10.2 Save as provided in Clause 10 but subject to
Clause 10.3, Company does not accept and hereby excludes
any Lliability for loss of or damage to Advertiser's
tangible property other than that caused by Company's
Breach of Duty.
10.3 Save as provided in Clause 10.1 but subject to
Clauses 10.22 and 05, Company's Liability for loss
of or damage to Advertiser's tangible property caused
by Company, its employees, subcontractors or agents
acting within the course of their employment during
the performance of this Agreement, shall not exceed
£100. Neither corruption of data nor loss of
data shall constitute physical damage to property
for the purposes of this Clause 10.3
10.4 Save as provided in Clauses 10.1 and 10.2, Company
does not accept and hereby excludes any Liability
for Breach of Duty other than any such Liability arising
pursuant to the terms of this Agreement.
10.5 Save as provided in Clause 10.1, Company shall
have no Liability for:
i. loss of revenue;
ii. loss of actual or anticipated profits;
iii. loss of contracts;
iv. loss of the use of money;
v. loss of anticipated savings;
vi. loss of business;
vii. loss of opportunity;
viii. loss of goodwill;
ix. loss of reputation;
x. loss of, damage to or corruption of data; or
xi. any indirect or consequential loss;
and such Liability is excluded whether it is foreseeable,
known, foreseen or otherwise. For the avoidance of
doubt, Clauses i(i) to x(x) apply whether such losses
are direct, indirect, consequential or otherwise.

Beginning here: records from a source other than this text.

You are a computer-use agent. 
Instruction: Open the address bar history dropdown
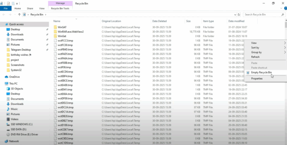tap(235, 14)
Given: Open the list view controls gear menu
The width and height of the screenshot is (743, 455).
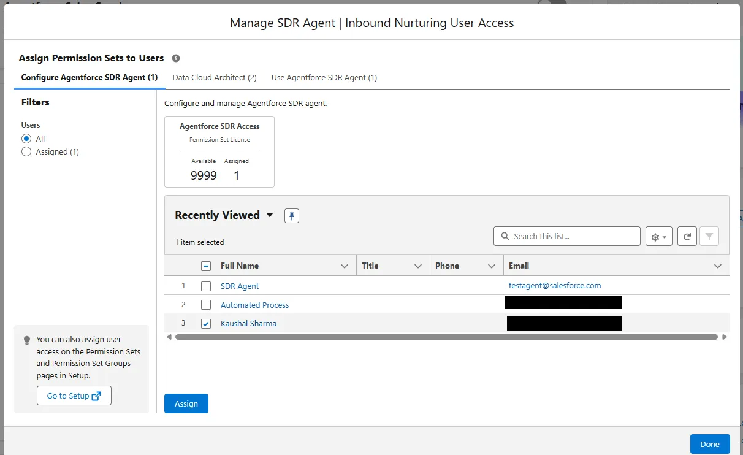Looking at the screenshot, I should tap(659, 237).
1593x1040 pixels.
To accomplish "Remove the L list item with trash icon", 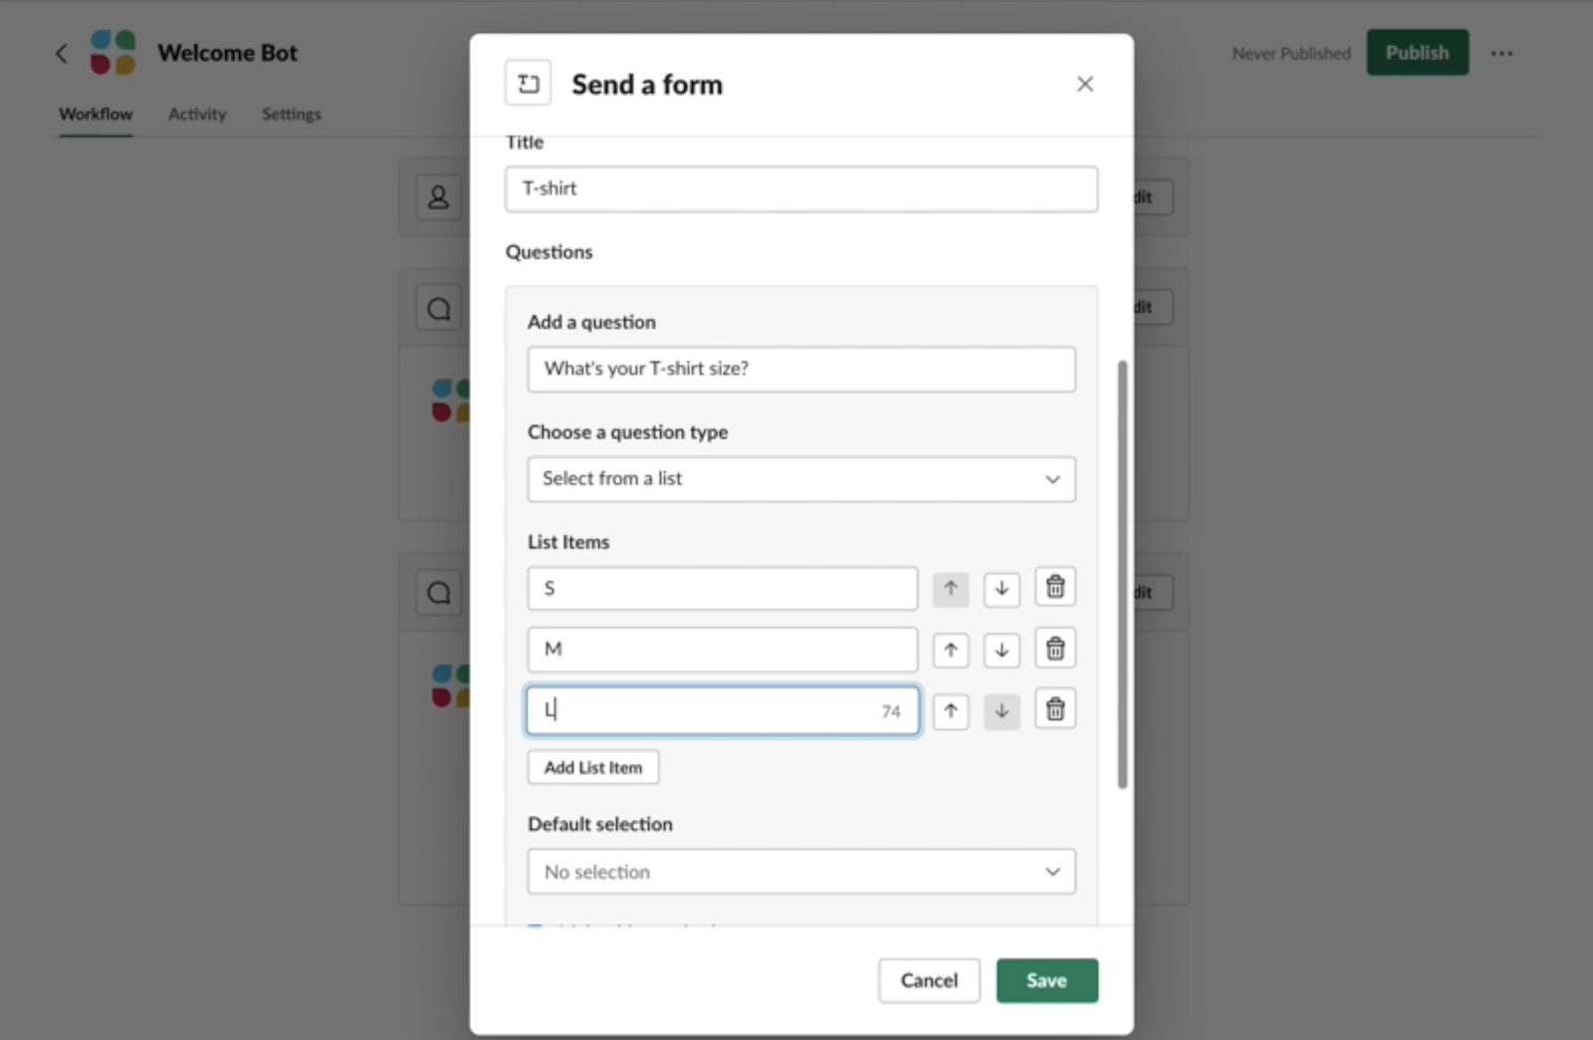I will (x=1054, y=710).
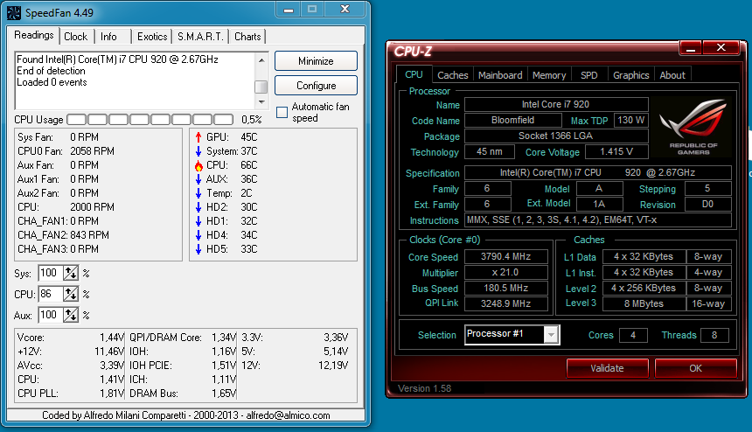This screenshot has height=432, width=752.
Task: Open the Processor #1 selection dropdown
Action: coord(551,335)
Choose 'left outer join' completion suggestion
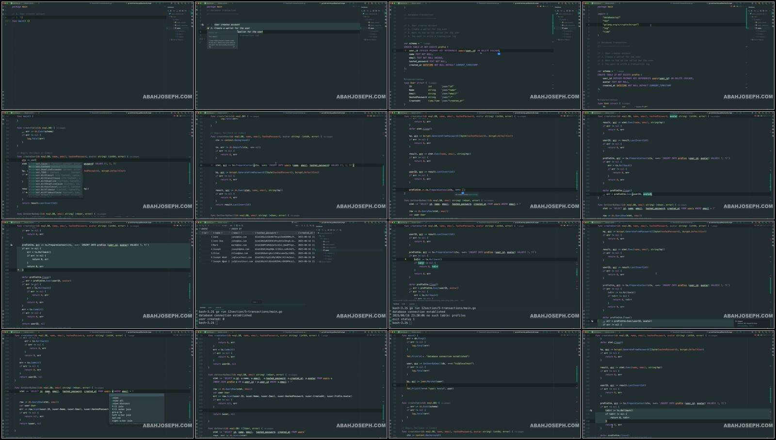 click(x=121, y=415)
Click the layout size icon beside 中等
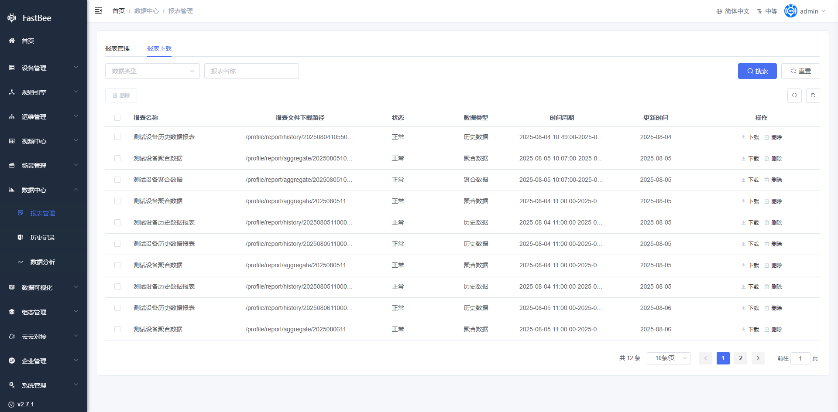 click(x=759, y=11)
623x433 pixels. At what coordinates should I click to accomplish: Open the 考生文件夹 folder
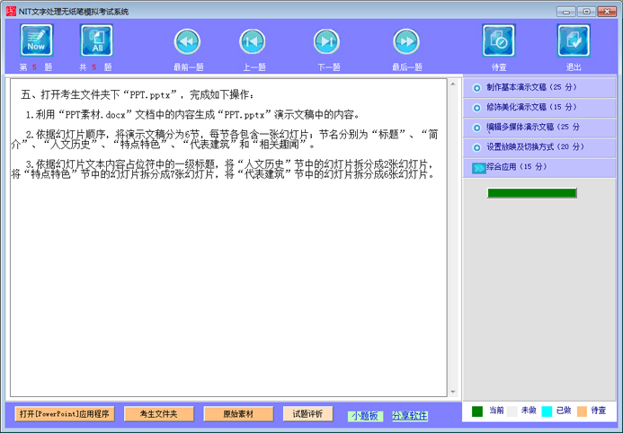(x=158, y=414)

10.6 Save as provided in Clause 10.1, the total Liability
of Company to Advertiser or any third party shall
in no circumstances exceed, in aggregate, a sum equal
to the greater of: a) £100; or b) 100% of the
Total Fees collected and received by Company from
Advertiser in respect of the Services in the 12 months
preceding any cause of action arising.
10.7 The limitation of Liability set out in this clause
10.6 has effect in relation both to any Liability
expressly provided for under this Agreement and to
any Liability arising by reason of the invalidity
or unenforceability of any term of this Agreement.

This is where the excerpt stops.